By Charles Varghese
When you’re enrolled in the United States for a bachelor’s or master’s degree, your GPA is one of the most important numbers to keep an eye on. It is key to your status as a student in "good standing,” continued enrollment in your major, future financial aid, which requires satisfactory academic progress, maybe scholarship eligibility, future employment opportunities, eligibility for college athletic teams, and more.
What is a GPA?
GPA stands for “grade point average” and is a standardized way of measuring academic achievement in the U.S on a scale of 0 to 4. If your country's grading system is percentage-based or letter-based, you may be able to calculate your GPA — however, most systems outside the U.S. do not use this scale.
What do these numbers mean?
Each course is given a certain number of "units" or "credits," as designated by your school depending on the importance of the course. In secondary school, most courses carry the same number of units, but this is not true at the college level.

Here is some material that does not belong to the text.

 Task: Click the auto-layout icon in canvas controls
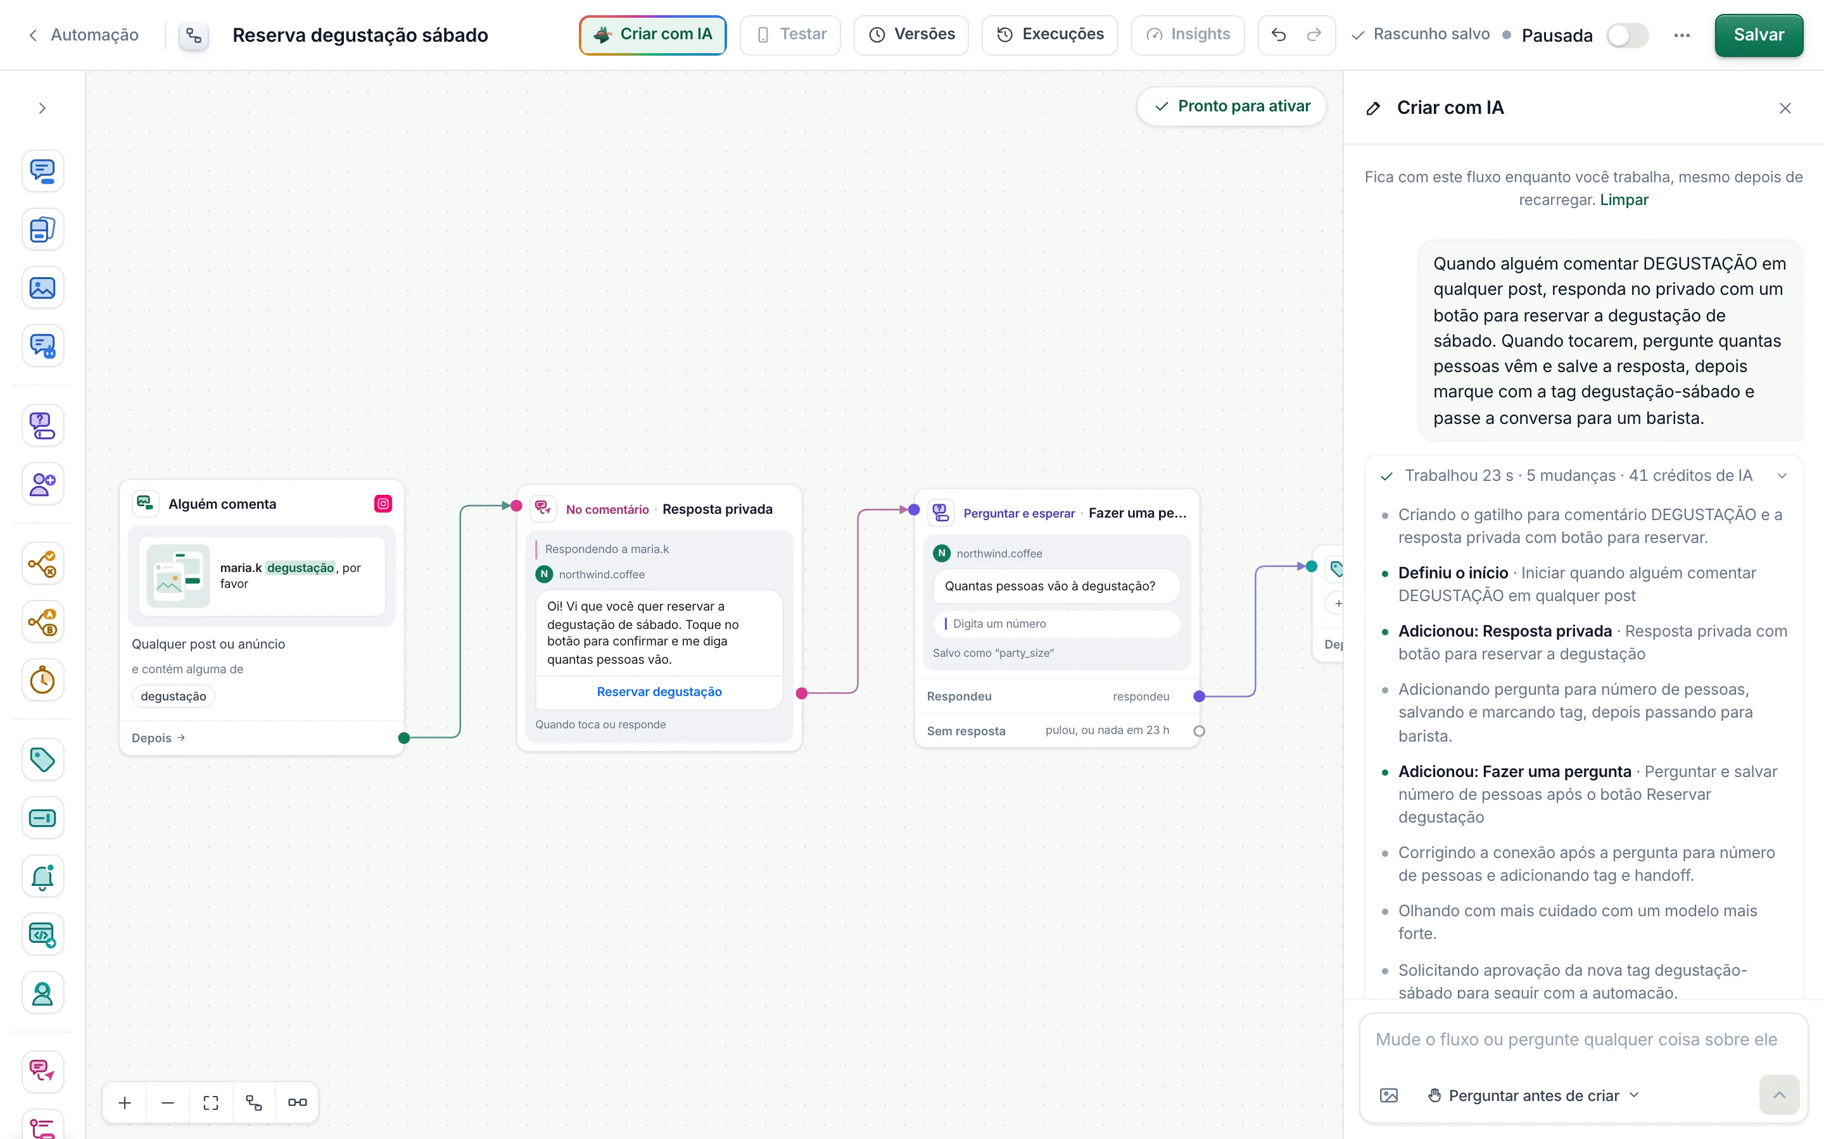point(254,1103)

Most college courses have a value of 3 units (approximately three hours of lecture and six hours of homework per week for each semester), but that number can hold value from 1 to 5 depending on the course. GPA assumes a grading scale of A, B, C, D, F. Each grade is assigned a number of grade points. An A grade receives 4 points, a B=3, a C=2, a D=1, and an F=0.

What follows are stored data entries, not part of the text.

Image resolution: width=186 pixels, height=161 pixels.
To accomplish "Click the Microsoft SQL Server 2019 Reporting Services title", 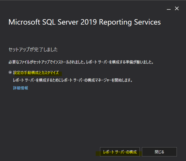I will click(85, 22).
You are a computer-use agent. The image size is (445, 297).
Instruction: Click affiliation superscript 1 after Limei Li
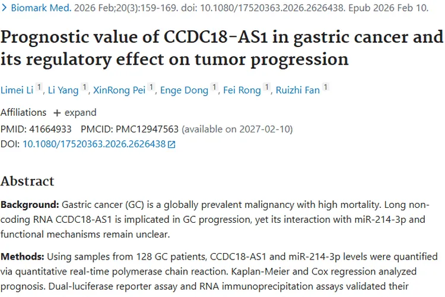click(39, 88)
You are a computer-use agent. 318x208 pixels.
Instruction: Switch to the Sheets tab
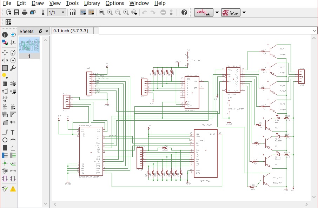pos(26,31)
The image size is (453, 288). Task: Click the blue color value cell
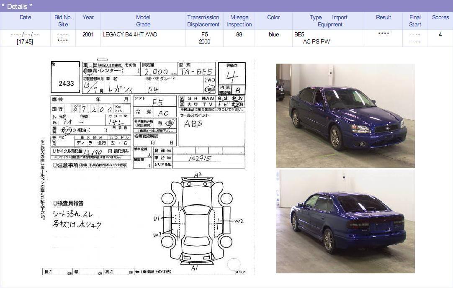273,34
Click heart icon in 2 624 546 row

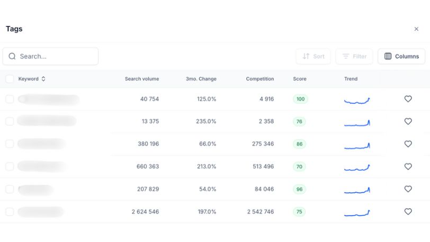[408, 211]
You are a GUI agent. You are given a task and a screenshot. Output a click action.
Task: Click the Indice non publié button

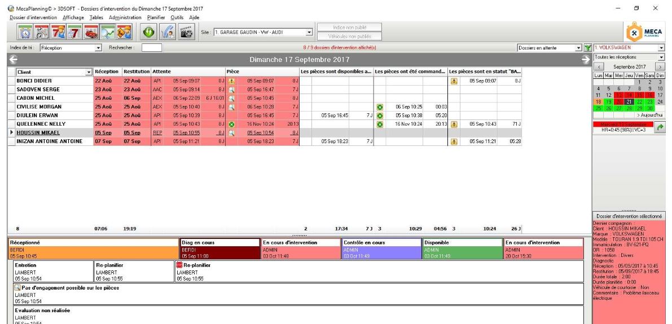pyautogui.click(x=351, y=27)
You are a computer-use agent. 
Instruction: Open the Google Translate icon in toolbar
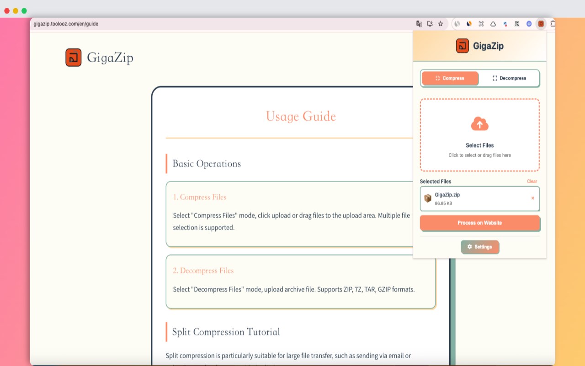tap(419, 23)
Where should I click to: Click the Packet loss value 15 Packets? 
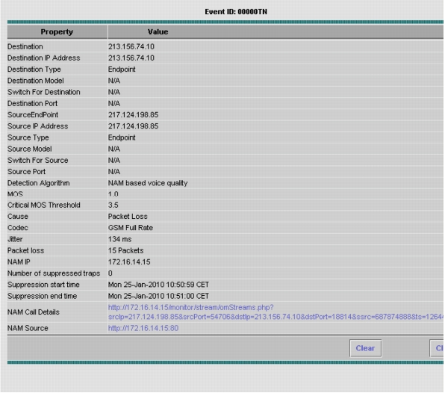(125, 250)
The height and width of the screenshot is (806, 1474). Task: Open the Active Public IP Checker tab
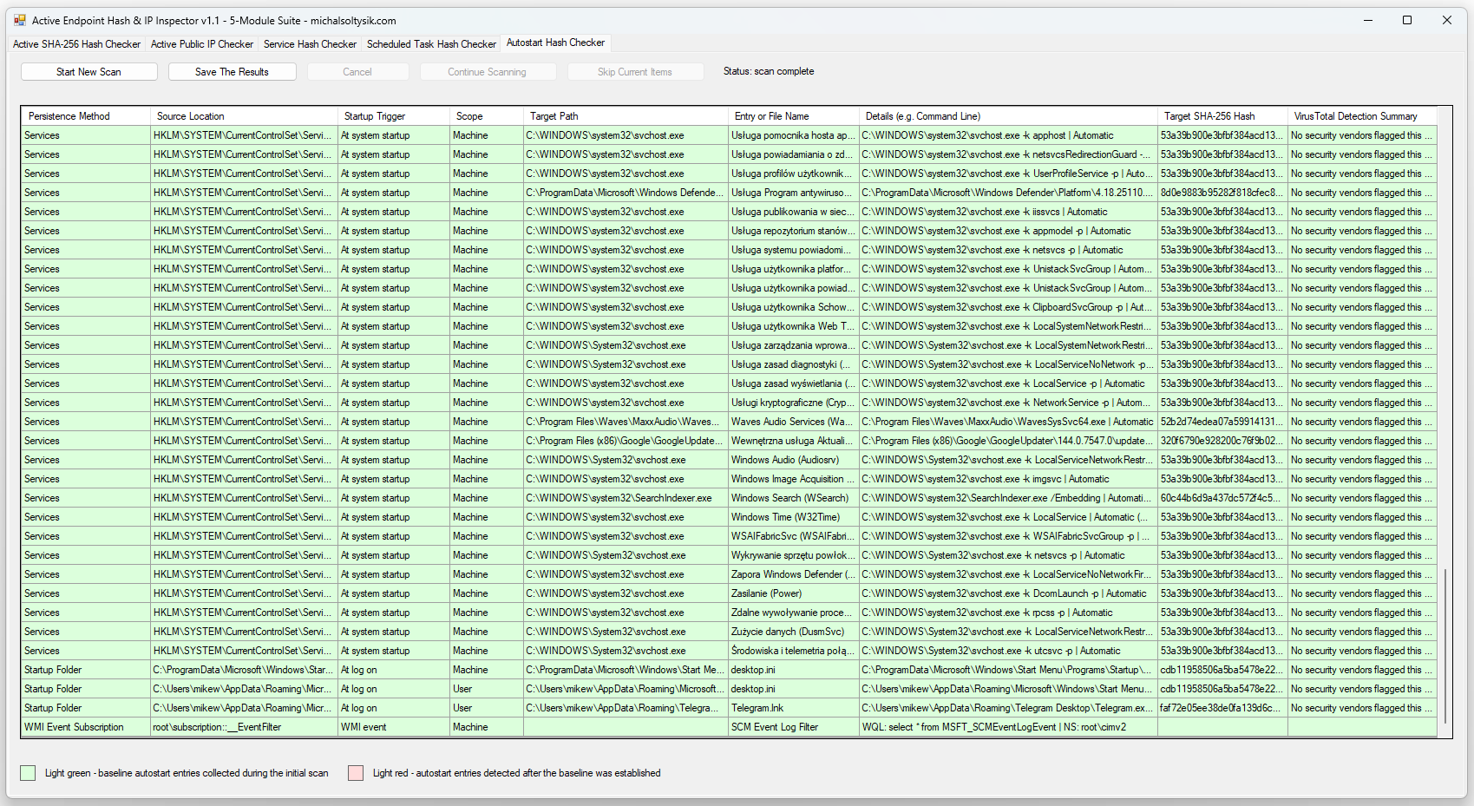[x=202, y=44]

How do I calculate my GPA?
If you take a 3-unit class and receive an A grade, you receive 3 units times 4 points (for the A), which gives a total of 12 grade points for the course. Let's say you also take a 4-unit class (common in mathematics, for example) and receive a C grade. That's 4 units times 2 points for a total of 8 points.

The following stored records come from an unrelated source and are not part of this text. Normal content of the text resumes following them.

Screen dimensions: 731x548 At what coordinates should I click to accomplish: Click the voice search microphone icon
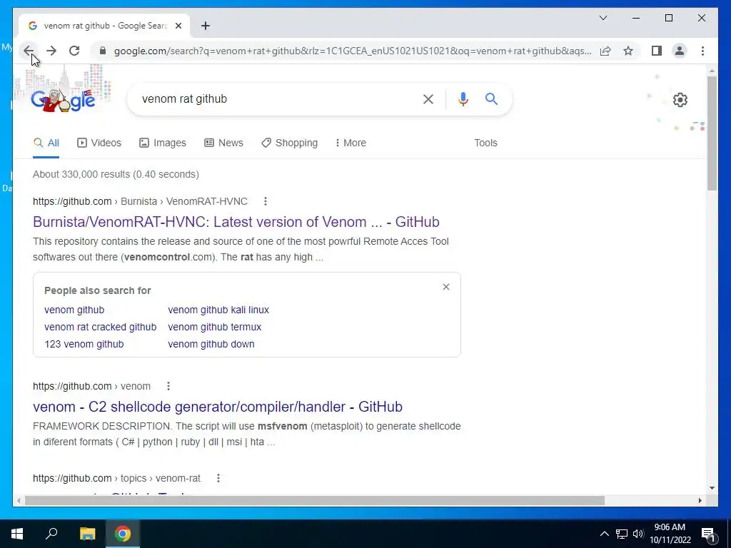pos(463,98)
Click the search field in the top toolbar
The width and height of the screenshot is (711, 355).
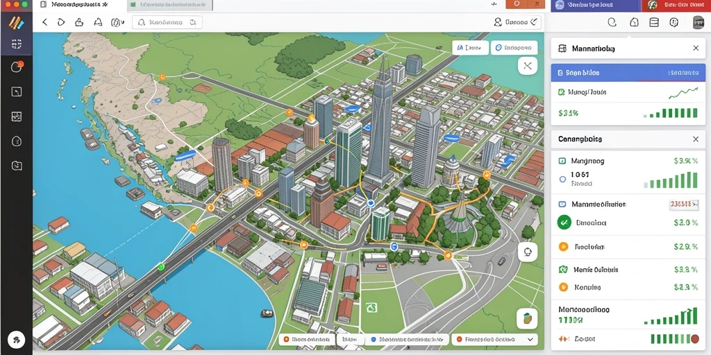coord(167,22)
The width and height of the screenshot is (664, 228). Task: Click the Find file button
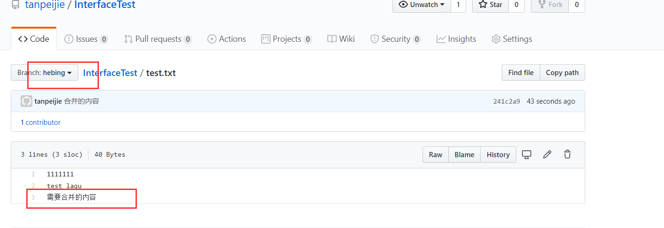pos(521,73)
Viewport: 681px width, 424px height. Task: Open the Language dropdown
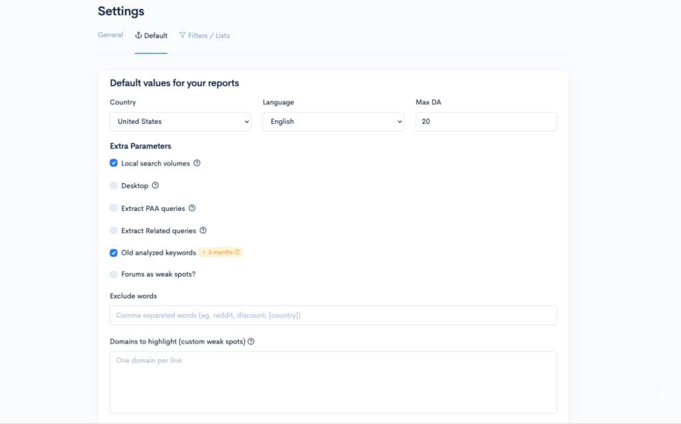pos(333,122)
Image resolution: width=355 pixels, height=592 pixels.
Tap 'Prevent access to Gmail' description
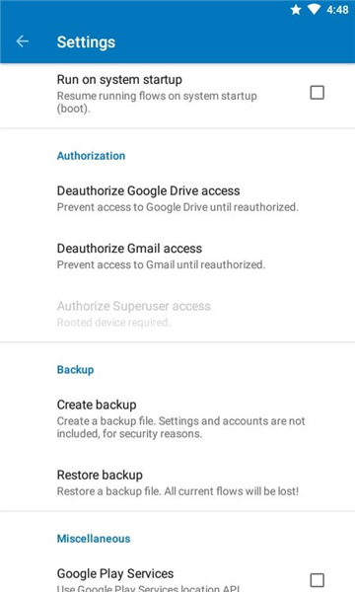click(x=161, y=264)
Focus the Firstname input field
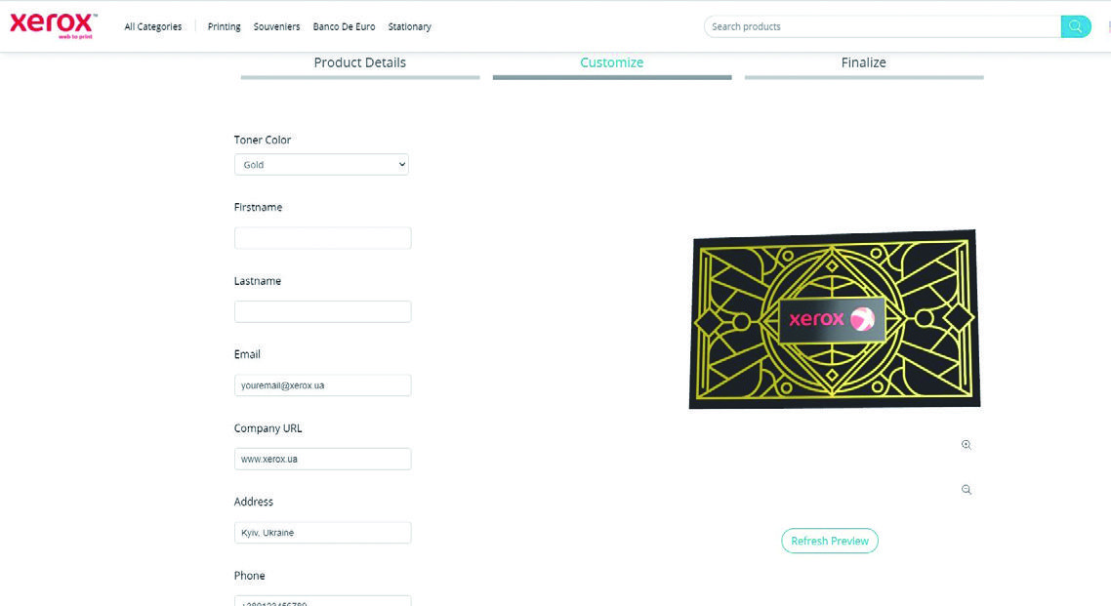Viewport: 1111px width, 606px height. click(x=322, y=238)
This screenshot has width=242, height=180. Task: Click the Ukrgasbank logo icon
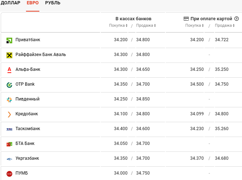click(x=9, y=159)
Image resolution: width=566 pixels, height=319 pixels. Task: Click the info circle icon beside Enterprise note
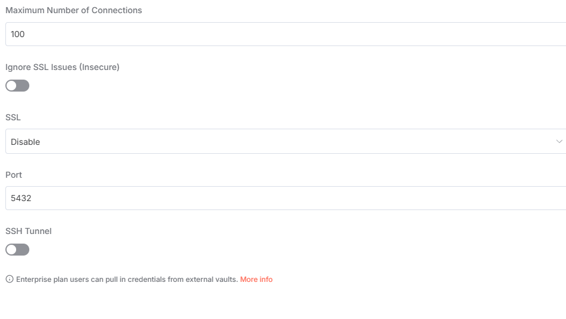pyautogui.click(x=9, y=279)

So for your two classes you have accumulated 20 grade points for the 7 units. You then divide the cumulative grade points by the number of units and you have your GPA. (20/7 = 2.86), so your GPA is 2.86, which is slightly less than a B average.
What are the GPA requirements for admission into U.S. institutions?
The minimum GPA requirement to study abroad varies depending on the school, but a 2.0 GPA is typically the lowest you will find. However, finding admission with such low averages will prove difficult. To be a competitive candidate at most American institutions, we recommend maintaining at least a 3.0 GPA — and make it 3.5 if you’re looking for admission into prestigious universities.
That is not to say that if you don’t have a high GPA that you won’t get accepted into an American institution. Your grade point average is only one part of the criteria that you will be measured on. The culmination of your experiences, your standardized test scores, and a number of other factors will be used to determine your eligibility.
If you lack in one area (i.e. low standardized test scores), but make up for it in another, such as maintaining a consistently high GPA, it can help mitigate any negative aspects of your candidacy.
How does my GPA affect me as an international student in the U.S.?
Your GPA is not only important in helping you gain admission into U.S. colleges and universities, it’s vital in helping you stay there. If you are unable to maintain a minimum 2.0 GPA over the course of a semester, you will be placed on academic probation. Failure to raise your GPA to above a 2.0 within the time frame that your school provides will lead to the termination of your study abroad. You will be notified that you will have to leave the U.S. within a designated period.
On the other hand, maintaining a high GPA can open opportunities for you during your study abroad and beyond. Your GPA is a testament to your work ethic and inspires trust in your ability to lead the next generation. With high scores, you can apply to and receive a number of performance-based scholarships, position yourself to further your studies, find quality internships, or gain the experiences necessary to make a seamless transition into post-graduate life.
How do I raise my GPA?
Raising your GPA requires earning consistently better grades than your current average. Here are a few strategies you can use to do that:
Retake old classes: Your GPA is more than likely being weighed down by classes that you performed poorly in. Certain colleges and universities will allow you to retake credits, giving you the opportunity to turn a bad grade into a good one.
Build a better schedule: Don’t take all of your required, challenging classes at once. You have the ability to make your own schedule, so build in a healthy mix of hard classes with easier ones.
Get organized: Between school, work, and extracurricular activities, being a student can take up a lot of your time. As stressful as a packed schedule can be, it is possible to succeed if you have the right strategy.
Speak with your teachers: Struggling to understand the material? Have a reason you didn’t perform to the best of your abilities? Teachers want you to succeed, and they’ll work with you to find a solution to your problems.